[Stated problem A] Render the rows from the line containing "You are a computer-use agent. The" through the last row, inclusive, as a two-column CSV with the headers request and answer and one line per request. Put each request's text and its answer in a single quoted field, replace line breaks with spaces, and leave the pictures out.
[Stated problem B] Continue the passage on aggregating and choosing statistics for queue-time metrics from the point where it stops.

[Extract provided]
-- BEGIN --

We don’t recommend that 🙂. There were too many layers, too much complexity to keep in our minds at once, and it had a slight NIH smell to it. Aggregating data over time is a well-solved problem these days!

That’s why we switched to a Timescale-based backend a few years back (when we migrated from Rails Autoscale to Judoscale!). Timescale is essentially just a Postgres database plus time-series data-handling and aggregation — batteries included! At its core, Timescale essentially does all of our previous complicated Sidekiq aggregation jobs for us, but down in the DB layer directly for much better performance and stability.

Timescale allows us to throw metrics into ‘raw data’ tables and query roll-up tables directly without having to worry about any of the plumbing or machinery that does the actual aggregation. Put in individual metrics; query “okay what was the average queue time over the last 30 seconds across XYZ tasks”. It’s a neat platform.

So that covers aggregation tooling, but let’s talk about statistics.

Statistics

As with any data aggregation, we must pick an algorithm for how to aggregate. Are we after average queue time? 95th percentile queue time? Maximum queue time? Each of these will present slightly different numbers. The most important thing here is considering how each of these different algorithms will represent how Zephyr is performing in real-time.

As any application handles requests over time, it’s important to remember that not all endpoints are created equal. Any typical app is going to have a wide range of fast and slow paths, controllers, and connections. While this doesn’t directly impact queue-time, it certainly can indirectly. A given web process handling one of the slower endpoints can get stuck for a short time and cause other requests headed to that same process to be queued (wait) until the slow request is completed. This is essentially a localized, short-term backup.

-- END --

[Text and item location entries]
-- BEGIN --

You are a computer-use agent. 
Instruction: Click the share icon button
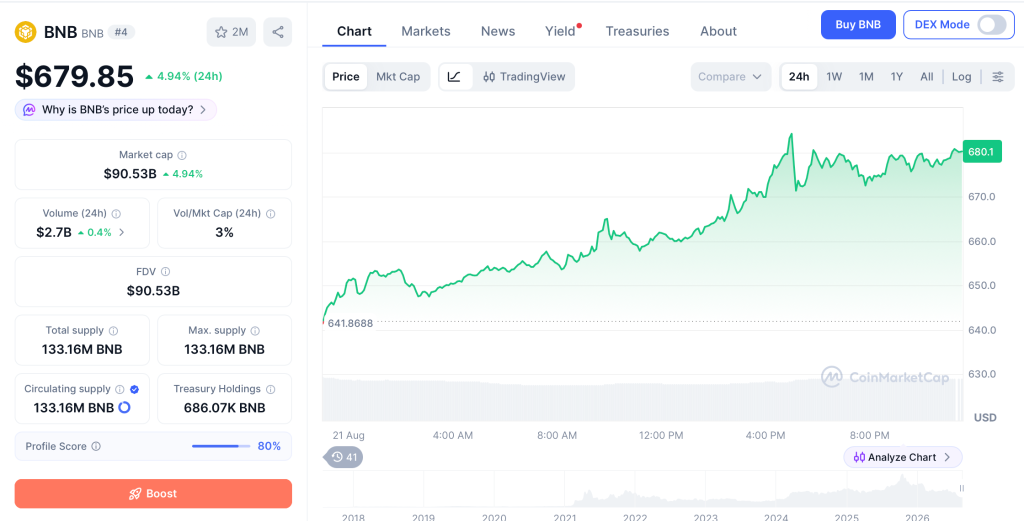pos(278,32)
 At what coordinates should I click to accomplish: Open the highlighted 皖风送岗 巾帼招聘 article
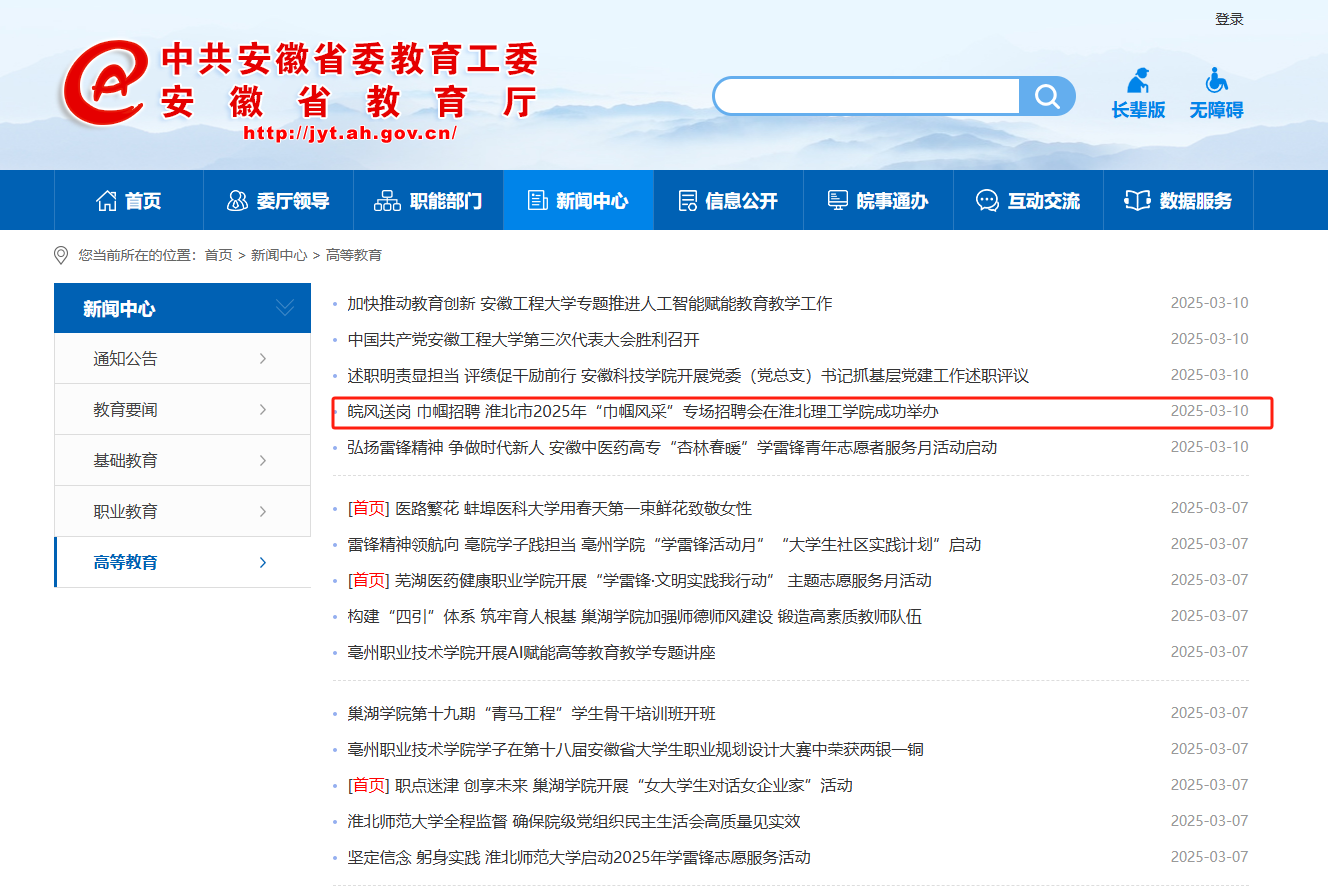642,411
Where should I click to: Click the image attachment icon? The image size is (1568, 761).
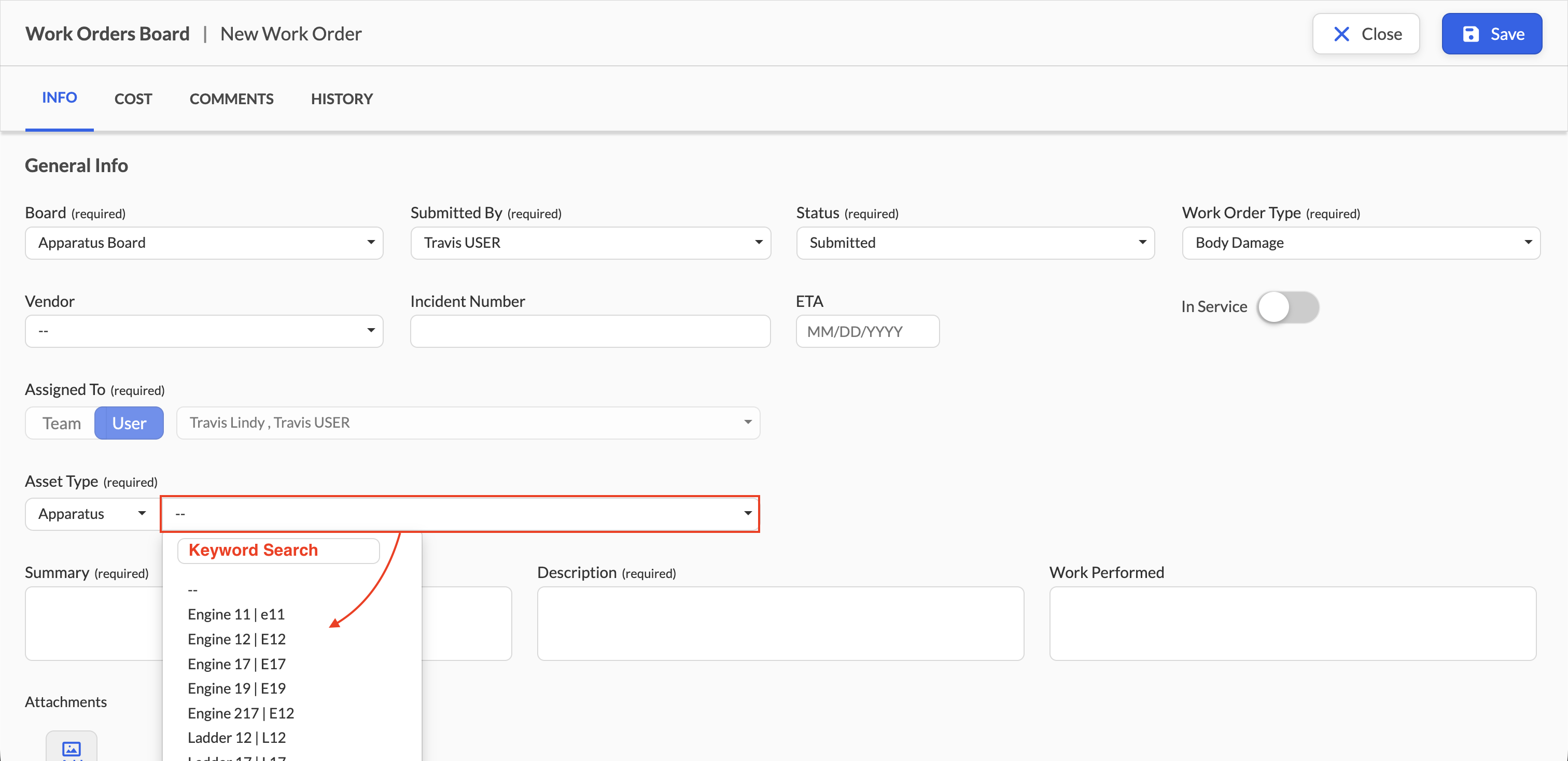click(71, 748)
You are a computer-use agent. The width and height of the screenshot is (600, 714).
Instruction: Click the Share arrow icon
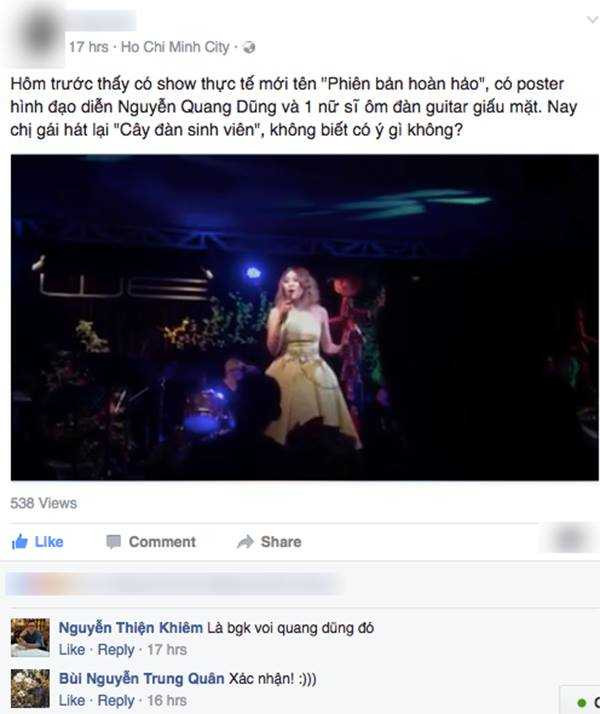[245, 541]
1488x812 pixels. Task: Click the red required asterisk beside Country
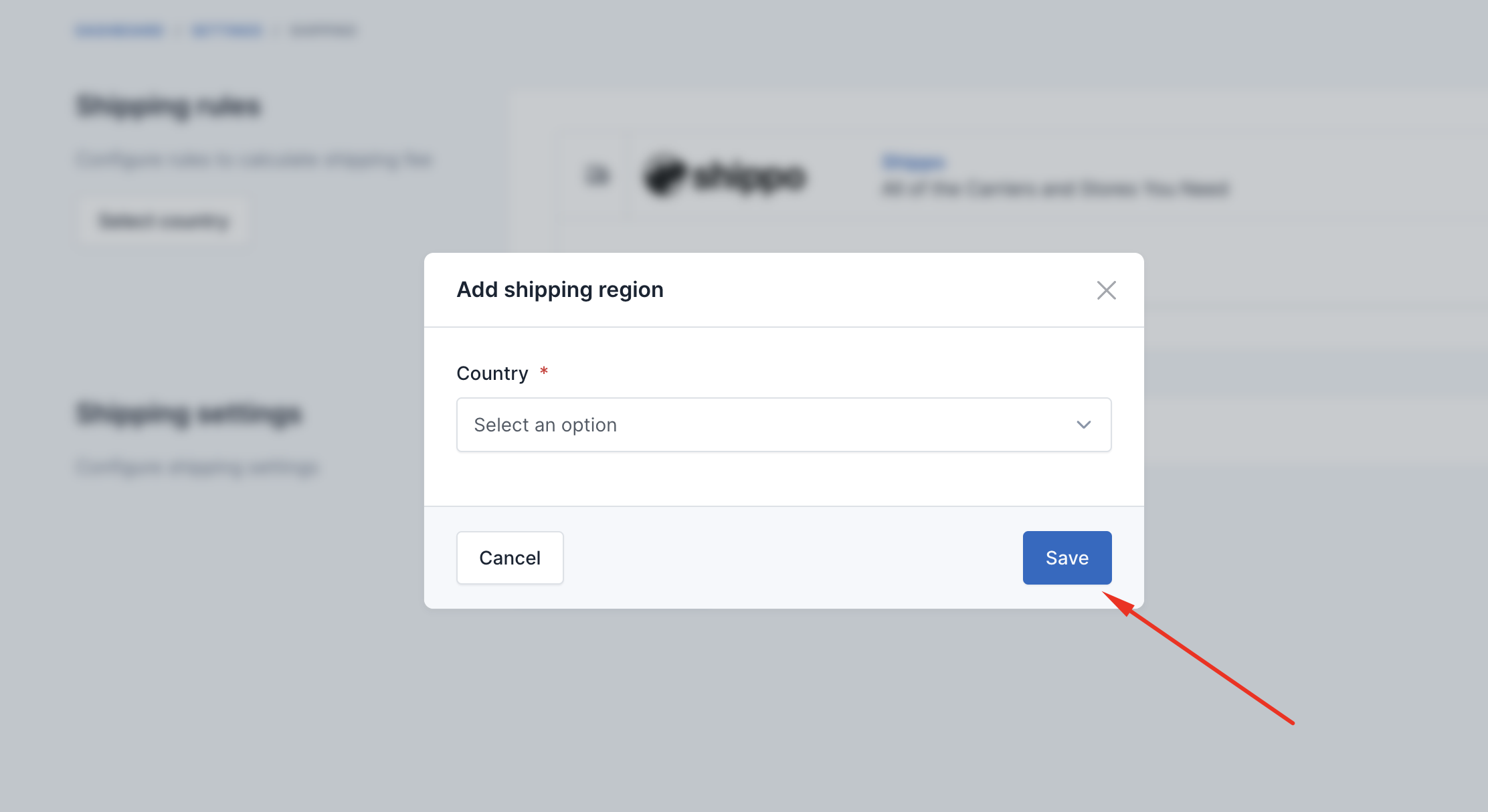coord(544,371)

-- END --

[Output A]
request,answer
"You are a computer-use agent. The width and height of the screenshot is (600, 714). Instruction: Click the Share arrow icon","[245, 541]"
"1488x812 pixels. Task: Click the red required asterisk beside Country","coord(544,371)"

[Output B]
All that to say, there’s a natural variance with queue times in web applications. You shouldn’t expect to have a super-steady queue time unless you have an extremely optimized application or you’re very over-provisioned.

This rules out using maximum as our aggregation algorithm. This would essentially cause our application to scale up virtually any time our slower endpoints get traffic. Our queue time aggregate would be inflated according to our slowest endpoints! What’s worse, we almost certainly wouldn’t need to scale up at those points. The application will recover and continue on without issue once the slow request(s) are finished — we don’t need to spin up more machines!

That leaves the 95th percentile (p95) and average as good candidates for our aggregate algorithm. And luckily we have experience with both! We aggregated on p95 for several years then switched to average a couple years back, and we have some opinions. We need to talk about the other major component of statistics in play here first, though: bucket size.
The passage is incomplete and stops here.